» Short problem
Recast the material below as a JSON list of strings, one string per line, beginning at the line that contains "Given: Switch to the Host Graphics toggle tab" and continuing through the final line of the material. Omit blank lines and leave the pictures out.

Begin Records for the exercise

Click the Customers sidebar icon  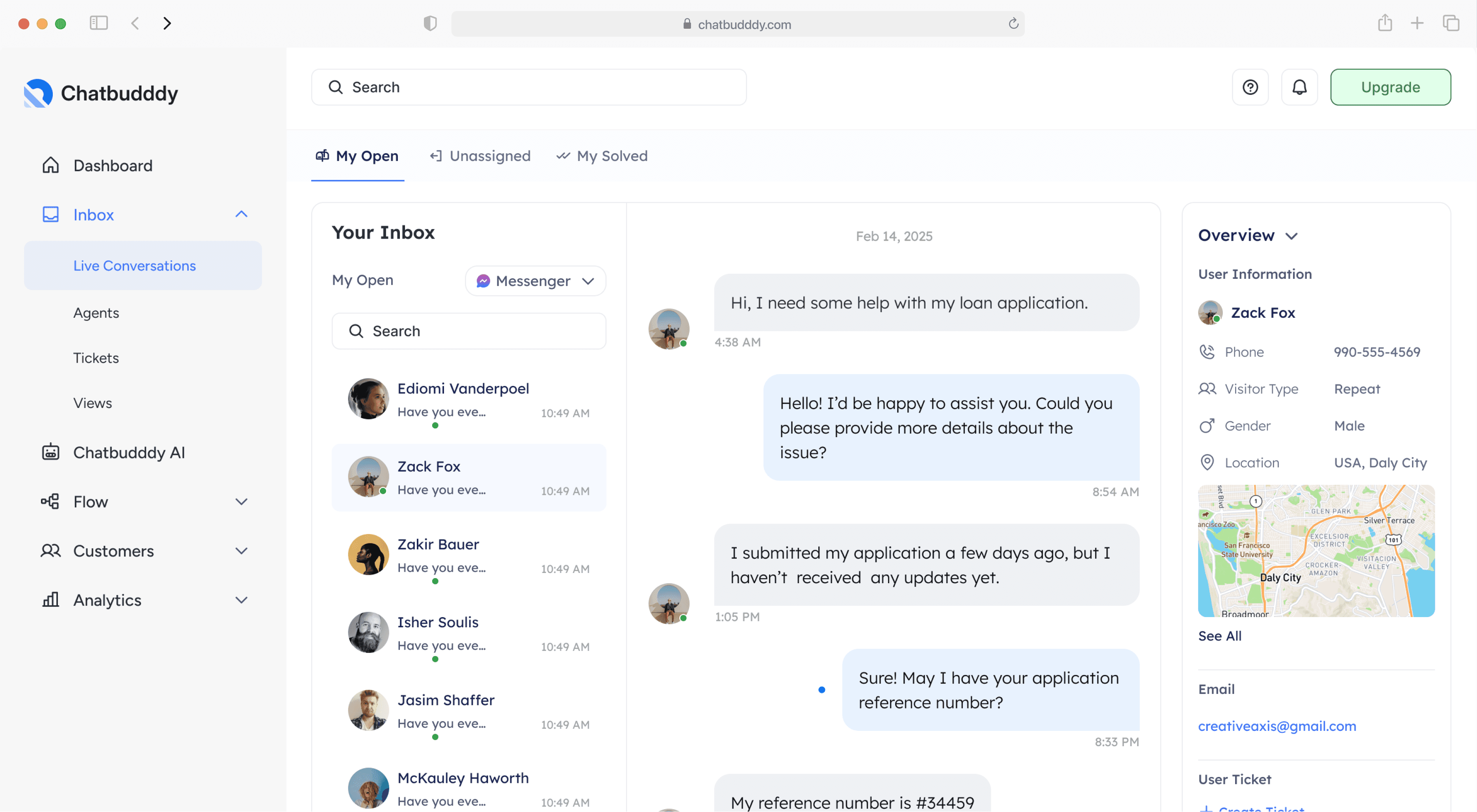[x=51, y=551]
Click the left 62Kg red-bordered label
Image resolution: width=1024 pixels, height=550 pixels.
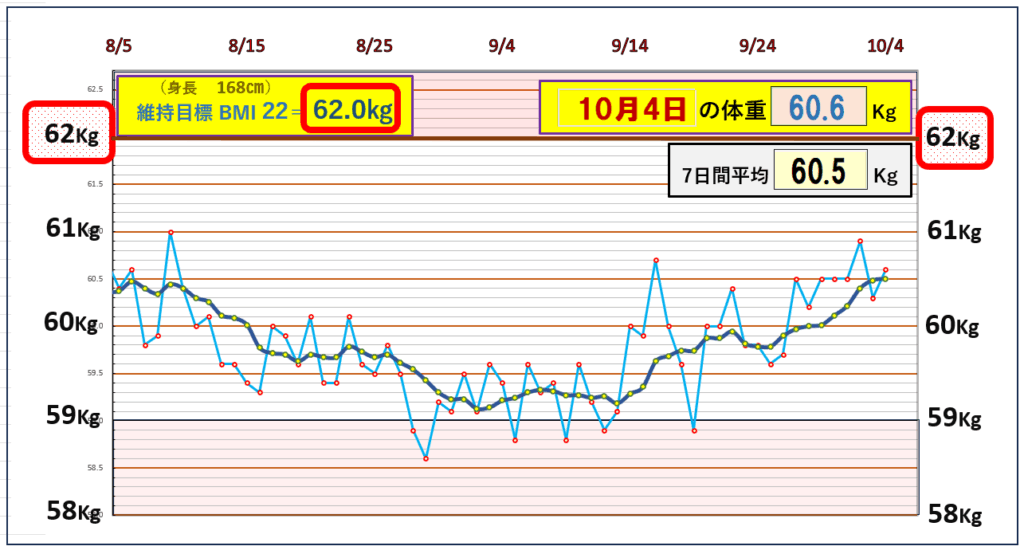69,134
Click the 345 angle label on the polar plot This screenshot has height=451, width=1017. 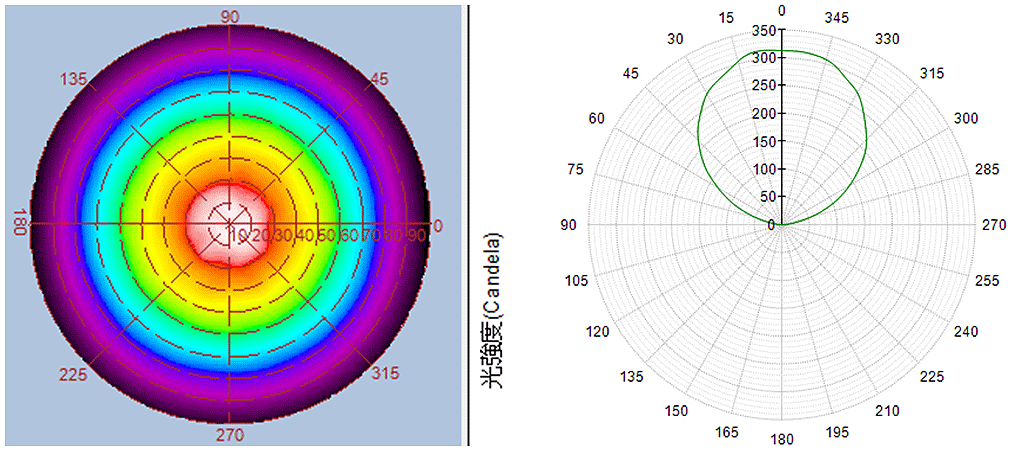[x=835, y=18]
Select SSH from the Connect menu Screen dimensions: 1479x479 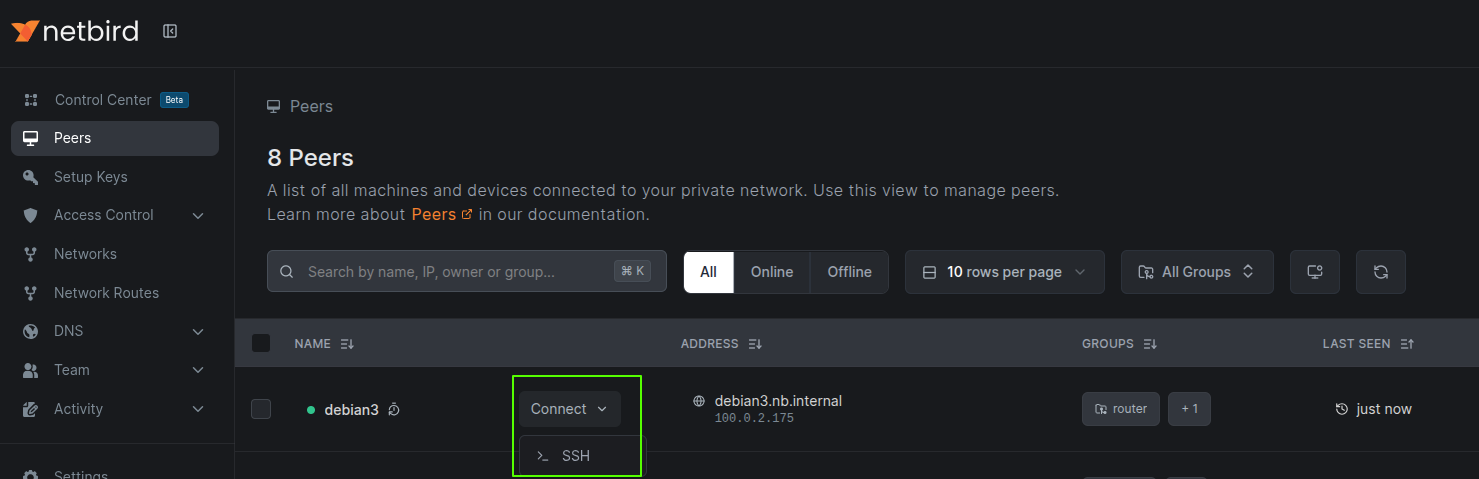click(575, 456)
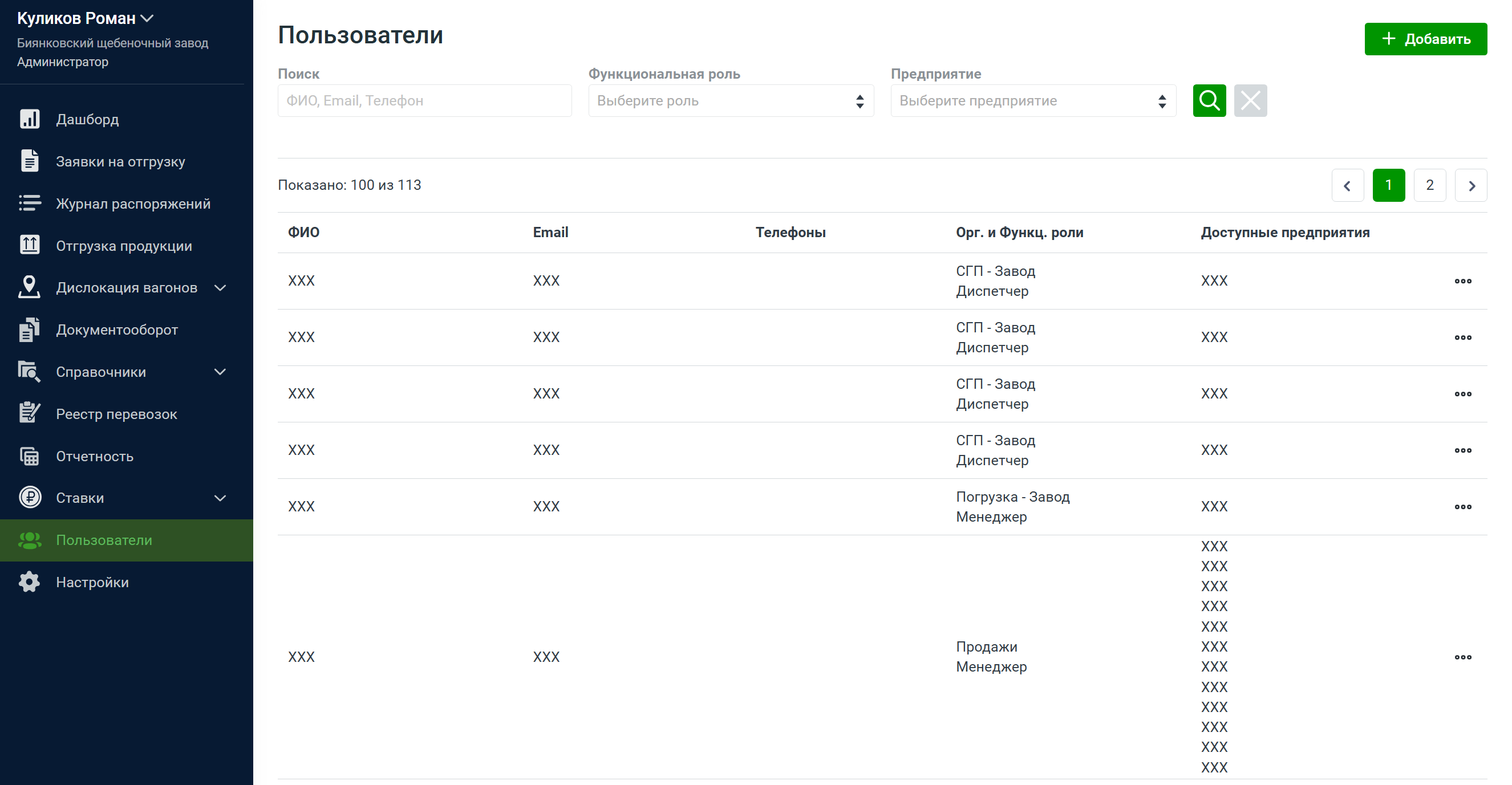
Task: Click the Отчетность calculator icon
Action: tap(29, 456)
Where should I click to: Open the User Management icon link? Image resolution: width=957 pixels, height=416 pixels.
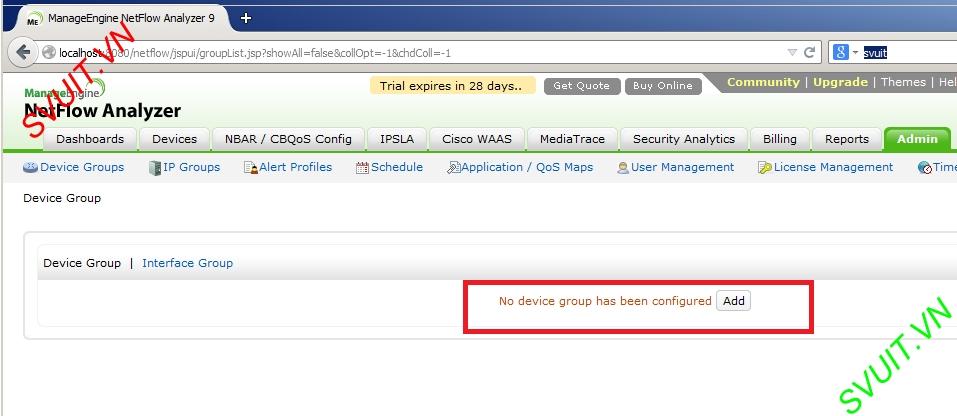point(623,167)
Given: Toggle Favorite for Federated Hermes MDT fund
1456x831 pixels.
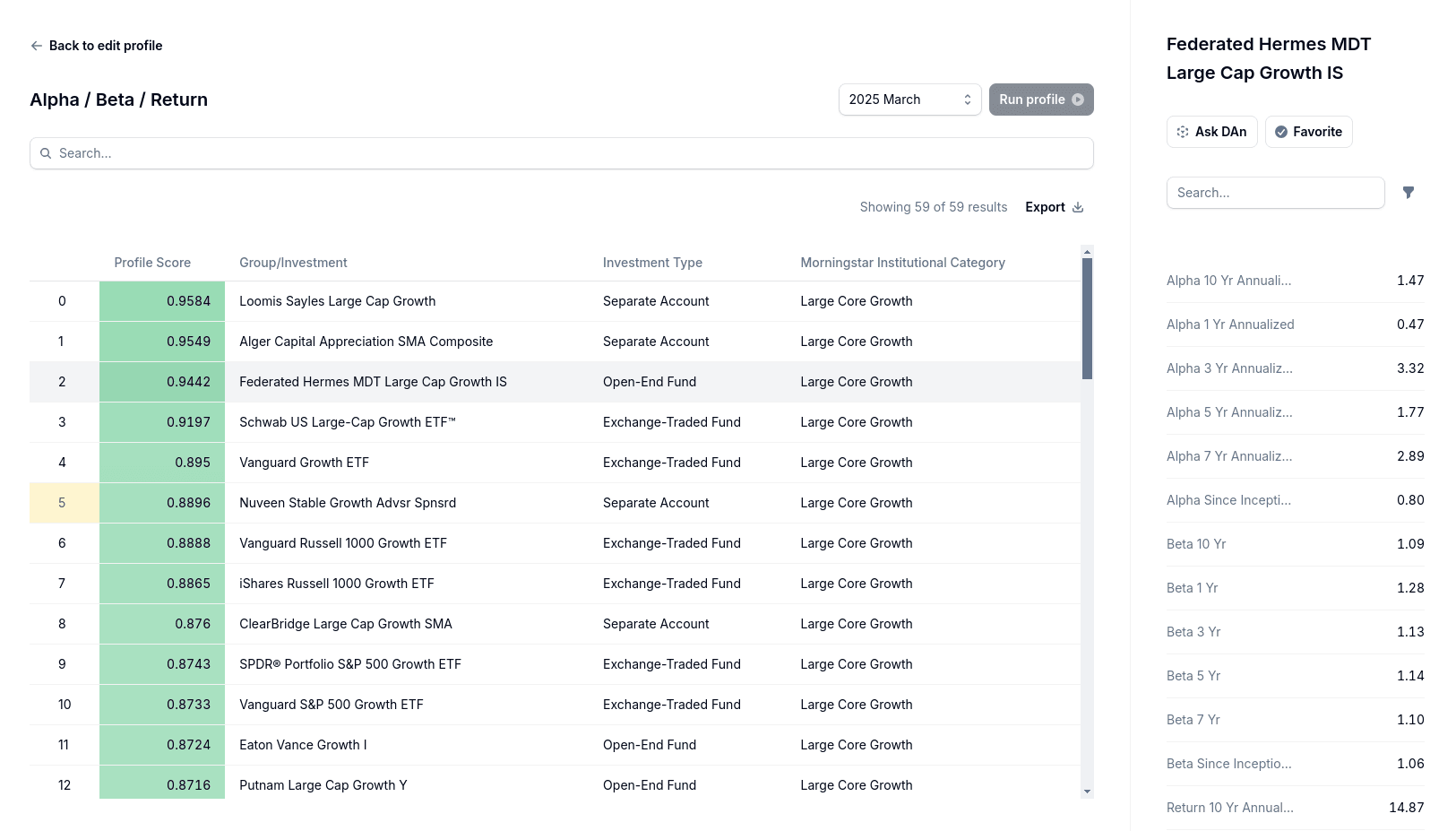Looking at the screenshot, I should (x=1308, y=131).
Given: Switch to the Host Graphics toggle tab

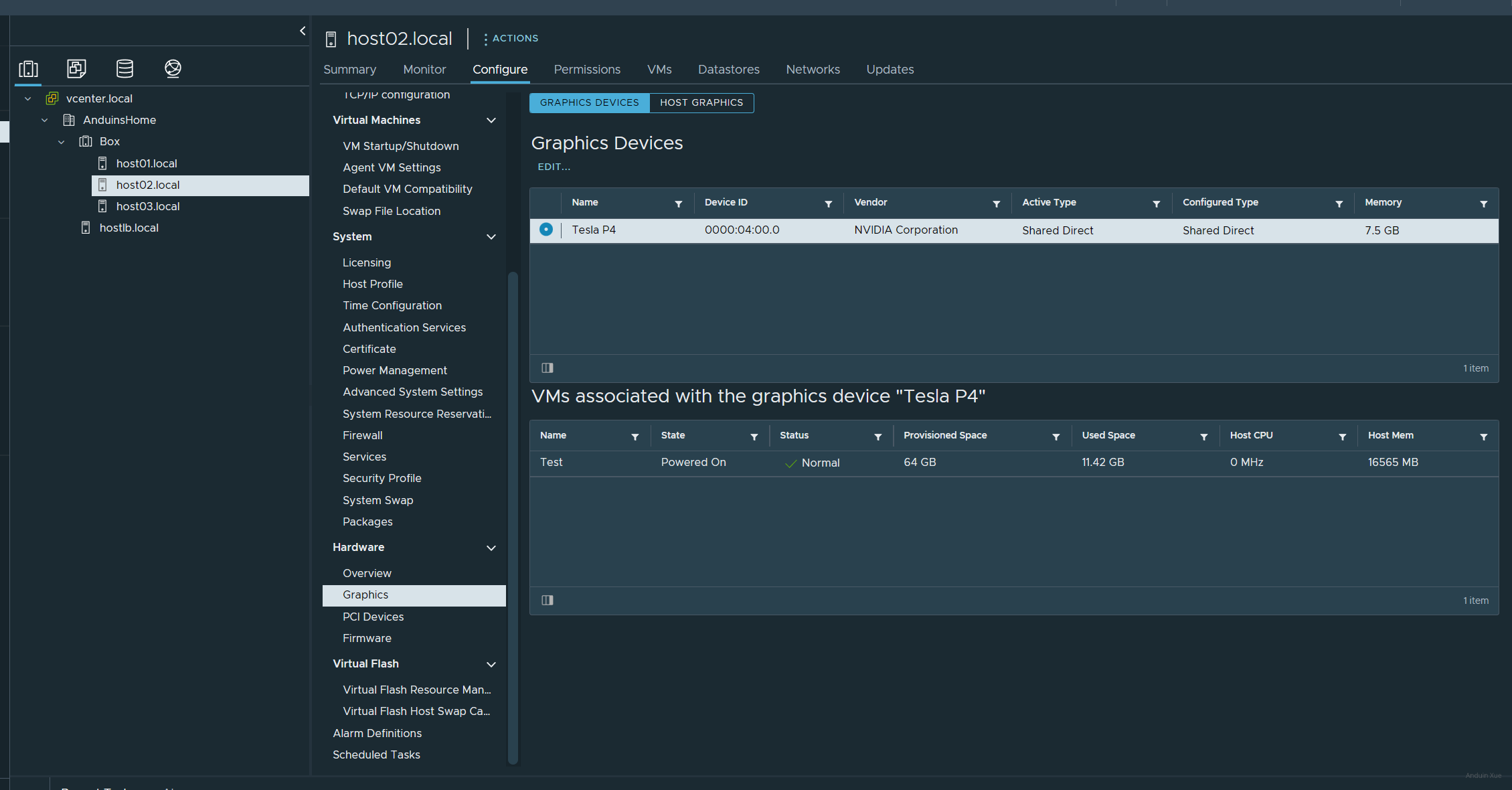Looking at the screenshot, I should (701, 102).
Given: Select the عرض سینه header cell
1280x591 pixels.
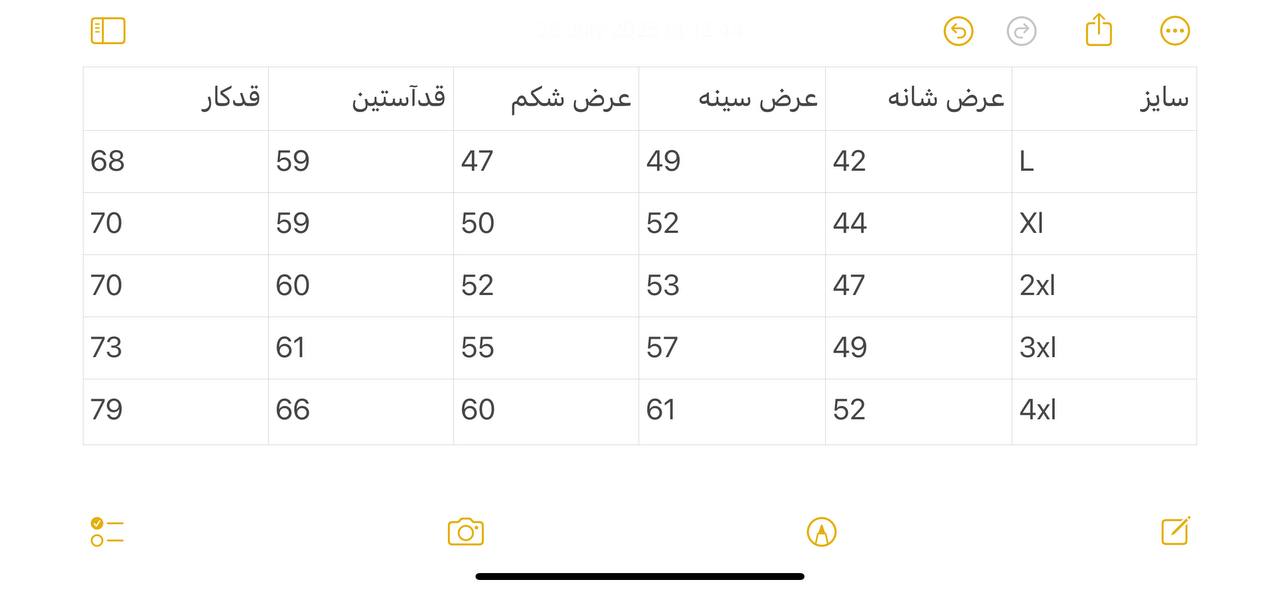Looking at the screenshot, I should pyautogui.click(x=732, y=98).
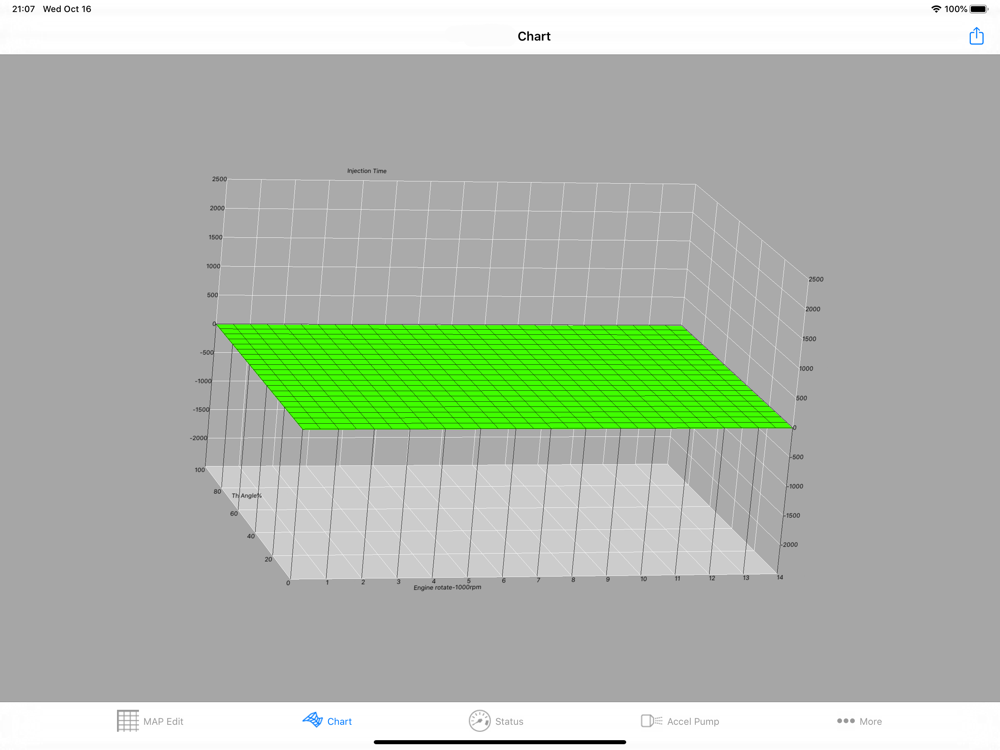This screenshot has height=750, width=1000.
Task: Open the MAP Edit grid icon
Action: pyautogui.click(x=128, y=721)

End Records for the exercise

» Answer below
[
  "Given: Switch to the Host Graphics toggle tab",
  "Looking at the screenshot, I should (701, 102).",
  "Given: Select the عرض سینه header cell",
  "1280x591 pixels.",
  "Looking at the screenshot, I should pyautogui.click(x=732, y=98).",
  "This screenshot has height=750, width=1000.",
  "Task: Open the MAP Edit grid icon",
  "Action: pyautogui.click(x=128, y=721)"
]